Panel's Break Fees Guidance Note
- In September 2001, the Panel released a draft Guidance Note for public consultation and discussion, on how it might consider any future applications on the issue of break fees and to give the market guidance on the Panel's thinking on the issue. That Guidance Note was referred to by all parties in submissions. During the Normandy proceedings, the Panel's sub-committee which had been developing the Guidance Note concluded its review of the public comments on the draft and determined to release the Guidance Note in its final form. It was concerned that none of the parties should be seen to have been disadvantaged by the release of the final Guidance Note during the course of the Normandy 03 proceedings.
- However, on reflection, the sub-committee decided that the views expressed in the final Guidance Note had changed very little in substance in the areas most relevant to the Normandy 03 application and that its release during the proceedings would not have caused adverse effects to any of the parties.
- We decline to make a declaration of unacceptable circumstances in response to AngloGold's application, on the basis that there appears no evidence that the Normandy Break Fee agree between Normandy and Newmont has materially adversely affected the market for control of Normandy.
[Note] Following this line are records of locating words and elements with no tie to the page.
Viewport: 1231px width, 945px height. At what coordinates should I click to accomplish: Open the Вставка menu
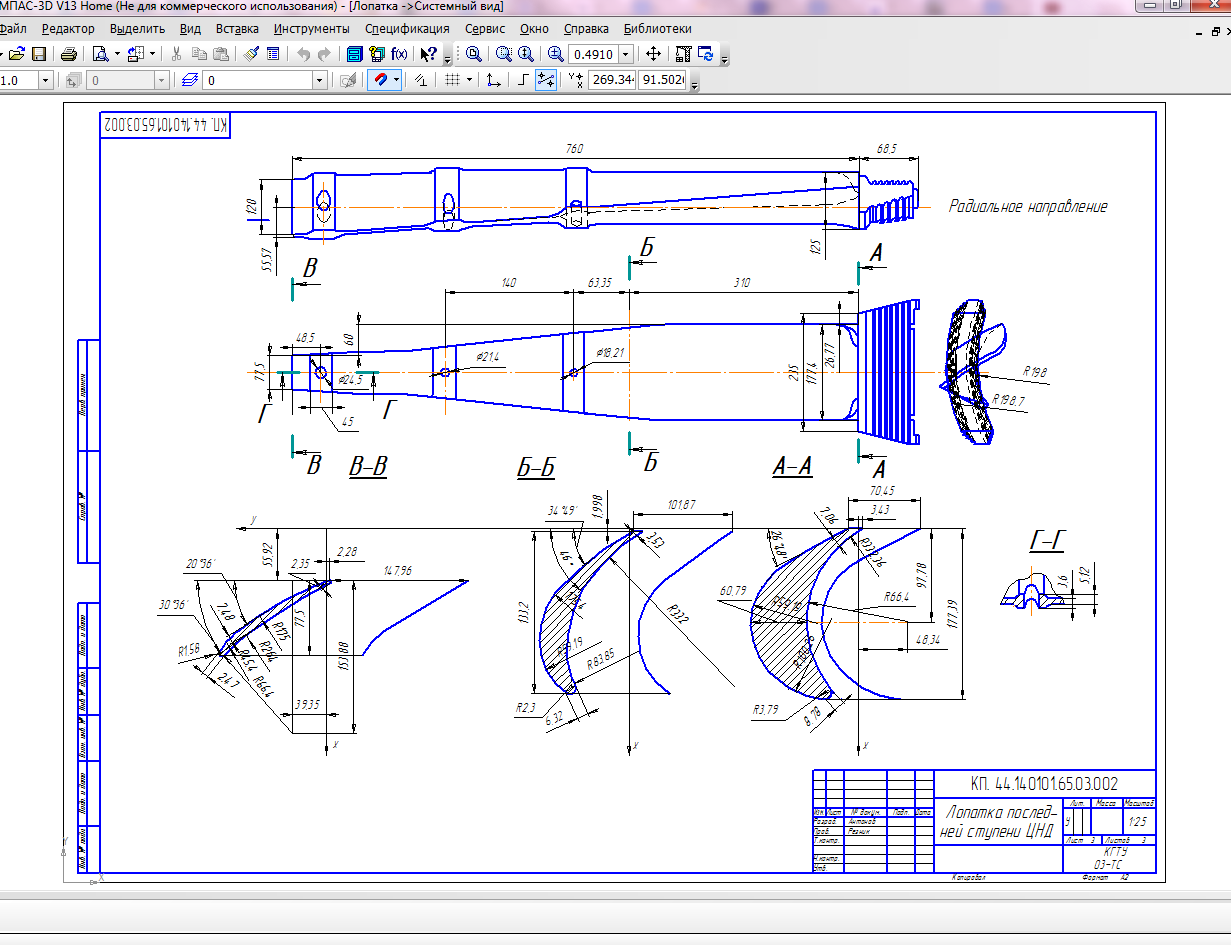[x=237, y=29]

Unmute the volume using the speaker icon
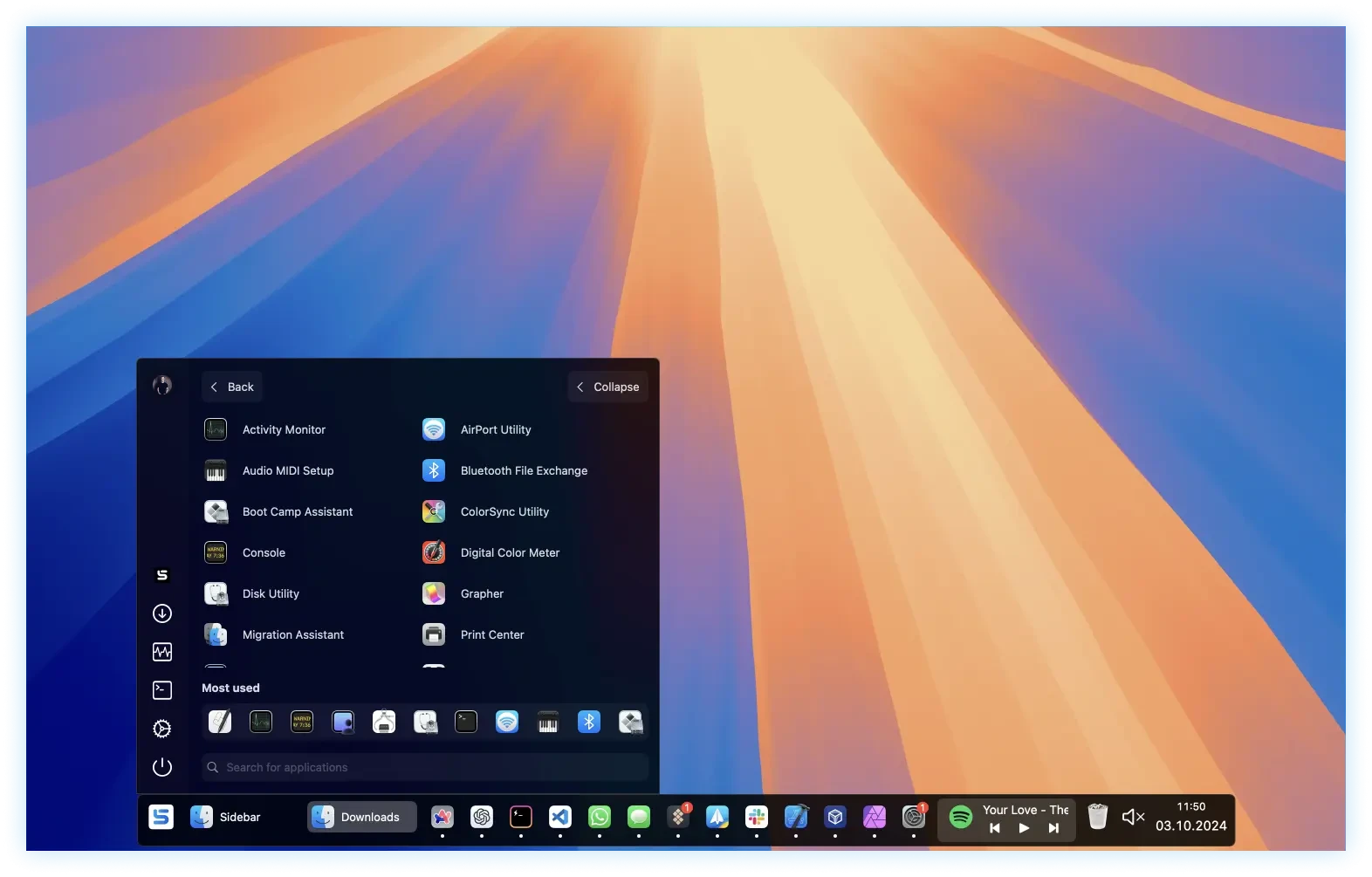coord(1133,817)
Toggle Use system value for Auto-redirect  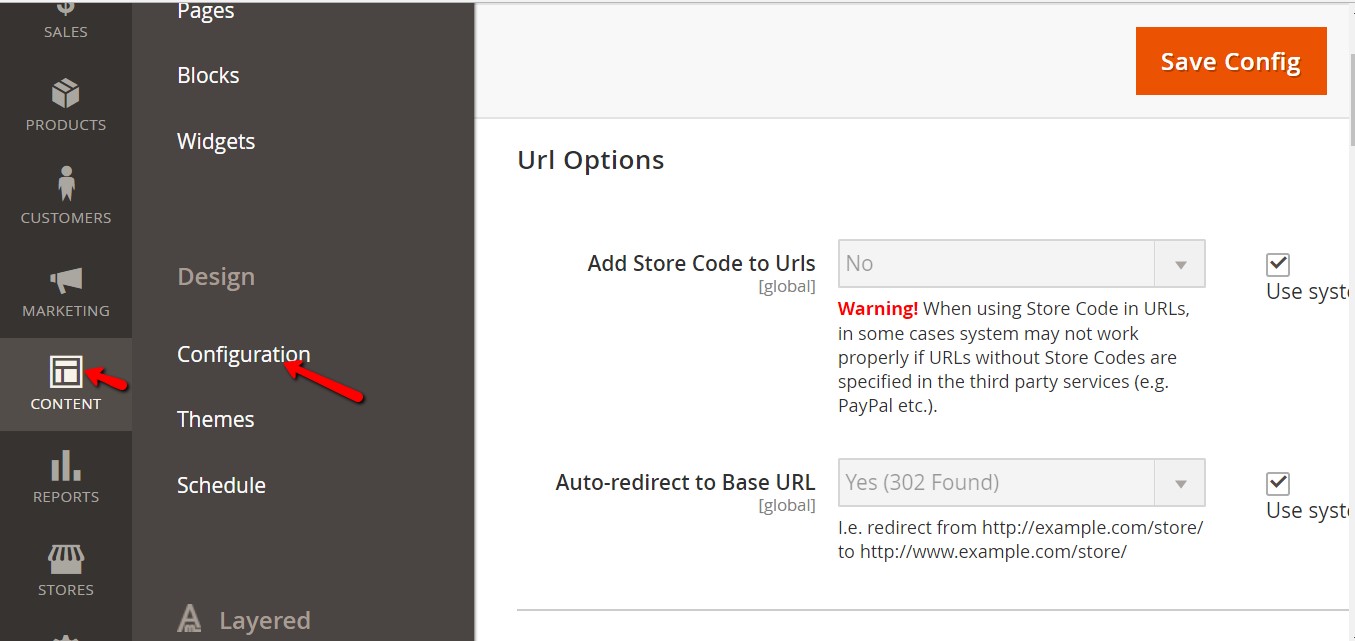[1277, 484]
Indeed, we are reassured in this decision by the higher bid it induced from Newmont and the response by AngloGold in increasing its bid.
- We consented to parties being represented by their commercial solicitors.
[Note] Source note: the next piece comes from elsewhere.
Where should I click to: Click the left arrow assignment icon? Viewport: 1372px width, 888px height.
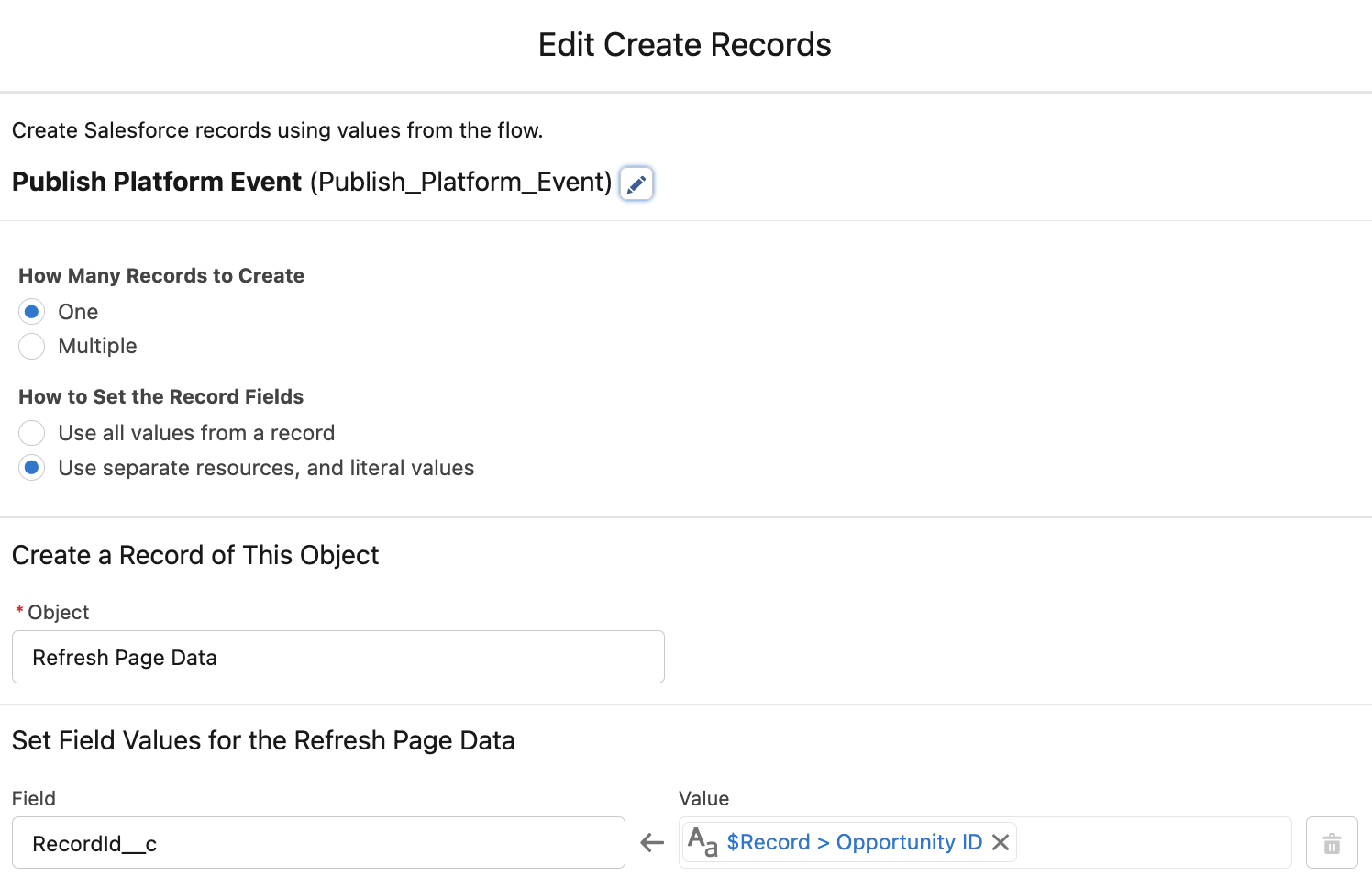pos(652,843)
- There having been no declaration of unacceptable circumstances we make no order for costs.
President of the sitting Panel
In the matter of Normandy Mining Limited No.3
28 January 2002
Documents requested by AngloGold.
- a full copy of the Deed (including all attachment and exhibits);
- a full copy of the Plan of Arrangement dated 14 November 2001 between Newmont and Franco-Nevada;
- all documents relating to the negotiation and finalisation of the terms of clause 4 of the Deed, including correspondence between Normandy and Newmont and their respective advisers;
- full details (including relevant supporting material) of the costs (including opportunity costs) that Newmont has or will incur in connection with its bid for Normandy (including the reputational costs referred to in clause 4.2(c)(v) of the Deed if the bid fails) and Normandy's review or assessment of those costs;
- a copy of the Security Bond contemplated by clause 4.6 of the Deed (assuming it has already been put in place); and
- all documents relating to the decision making process of the Normandy directors in resolving that Normandy enter into the Deed, including their assessment of the benefits referred to in recital F of the Deed and legal and other advice given to Normandy or the Normandy directors.
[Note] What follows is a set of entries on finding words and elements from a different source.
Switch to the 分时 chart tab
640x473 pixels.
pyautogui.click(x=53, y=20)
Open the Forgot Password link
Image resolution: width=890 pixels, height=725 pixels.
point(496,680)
2 The circumstances under which the payment was payable depended on a rival bidder acquiring at least 50.1% of Normandy, Franco-Nevada wanting to tender into the rival bid and the call option not having been exercised by Newmont before this time. Payment did not depend on the amount of consideration offered under the rival bid.
3 The Panel had published a draft Guidance Note on "Lock Up Devices" for public consultation in August 2001. The final Guidance Note was published after these proceedings were decided and is now available on the Panel's website.
4 The US$20 million fee is payable if another bidder acquires 50.1% Normandy (the same event triggers payment of the Normandy Break Fee), Franco-Nevada gives a tender notice that it wishes to accept the other bid and Newmont does not call for Franco-Nevada's 19.9% shareholding in Normandy (clause 5). It is also payable if another bidder acquires 50.1% of Normandy and Franco-Nevada does not give Newmont a tender notice that it intends to accept the other bid (clause 6).